Big Data

Apache Flink: Stream Processing

Alibaba, Singles' Day 2015

November 2015, Singles' Day. Alibaba processes logs of one billion events per second - clicks, carts, payments. Spark Streaming with micro-batching: 500ms latency. Sufficient for logging, but not for real-time fraud detection - fraudulent transactions need to be blocked immediately. Alibaba switched to Flink: latency dropped to 10ms. The secret is true streaming, where each event is processed instantly, not in batches. Today Alibaba is the largest contributor to Apache Flink, processing exabytes of data through it annually. The pressure of Singles' Day turned an academic project from Berlin Technical University (TU Berlin, 2011) into a production-grade system.

Micro-batch is a lie. Spark Streaming is not streaming - it is batch processing with small batches. Every 100ms a batch forms, an RDD is created, a Spark job launches. Latency is determined by batch size, not processing speed. Flink was the first to be honest: real streaming means an operator receives an event and processes it immediately. No waiting for the end of a batch.

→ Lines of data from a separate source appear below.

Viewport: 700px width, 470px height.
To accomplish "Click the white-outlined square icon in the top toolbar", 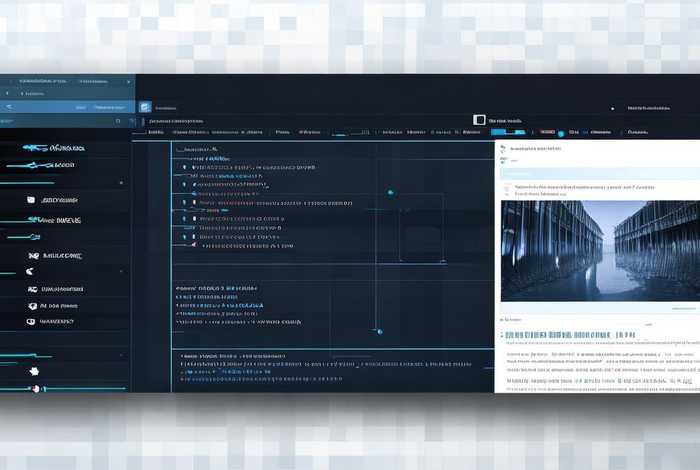I will click(x=478, y=120).
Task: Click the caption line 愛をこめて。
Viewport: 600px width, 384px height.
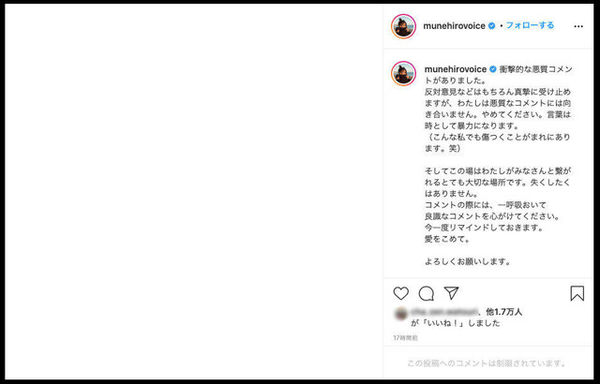Action: click(x=447, y=239)
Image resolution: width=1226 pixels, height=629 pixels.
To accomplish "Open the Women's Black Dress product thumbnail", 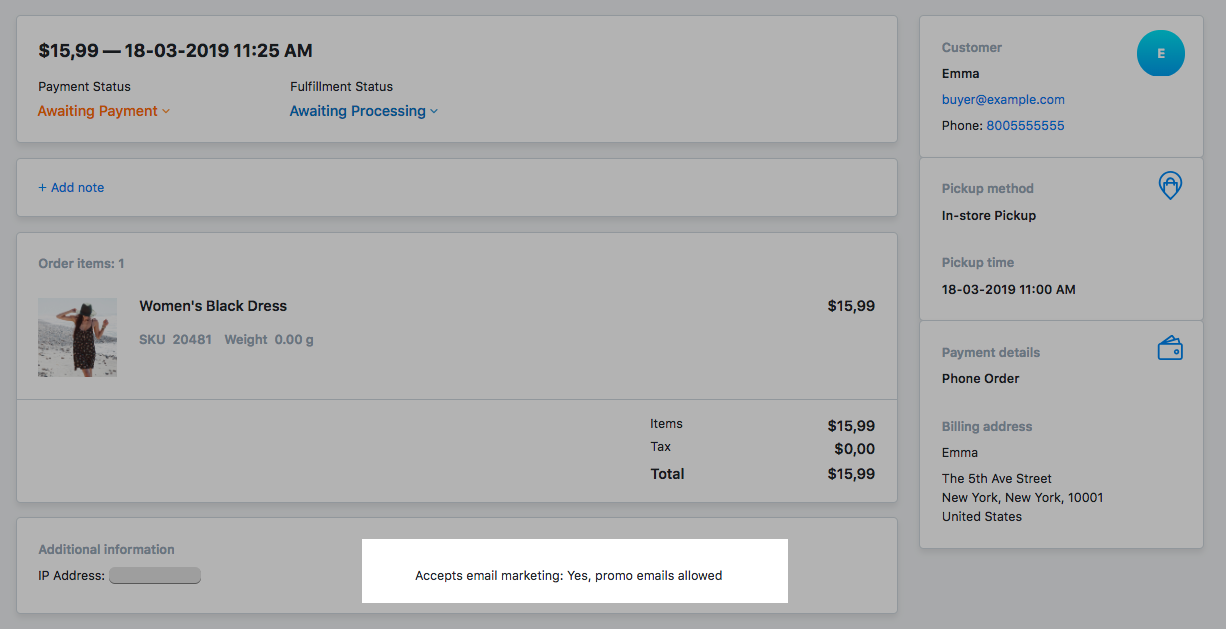I will pos(77,337).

**Alibaba**: Flink processes real-time logs of 1B events/sec during Singles' Day - fraud detection with 10ms latency
**Netflix**: Flink pipeline for real-time personalization - recommendation updates at the moment of viewing, not 5 minutes later
**Lyft**: stateful ride sessionization on Flink - complex driver behavior patterns without an external database

Event Time vs Processing Time

Singles' Day 2015, Alibaba. One billion events per second. Spark Streaming with micro-batching delivers 500ms latency - every half second a mini-batch forms, gets processed, results written. Flink with true streaming delivers 10ms. The difference is not in hardware, not in network speed. The difference is architectural: Spark waits, Flink processes each event the moment it arrives.

But any streaming system faces a fundamental problem: **event time** and **processing time** are different things. A user taps a button in a mobile app at 14:00:00.000. The event arrives at the server at 14:00:00.350 (350ms network delay). Flink processes it at 14:00:00.360. Three different timestamps for one fact.

**Processing time** - the system clock of the Flink operator when it processes the record. Fast, no waiting, but non-deterministic: run the same stream twice and windows differ. **Event time** - the timestamp embedded in the event itself (JSON field, Kafka record timestamp). Results are deterministic, but require a mechanism for handling late arrivals.

The choice between event time and processing time is a trade-off between correctness and latency. Real-time dashboards with sub-millisecond latency choose processing time - there is no time to wait for late events. Billing, transaction analytics, SLA metric calculation - event time is mandatory: events from different time zones must land in the correct temporal windows.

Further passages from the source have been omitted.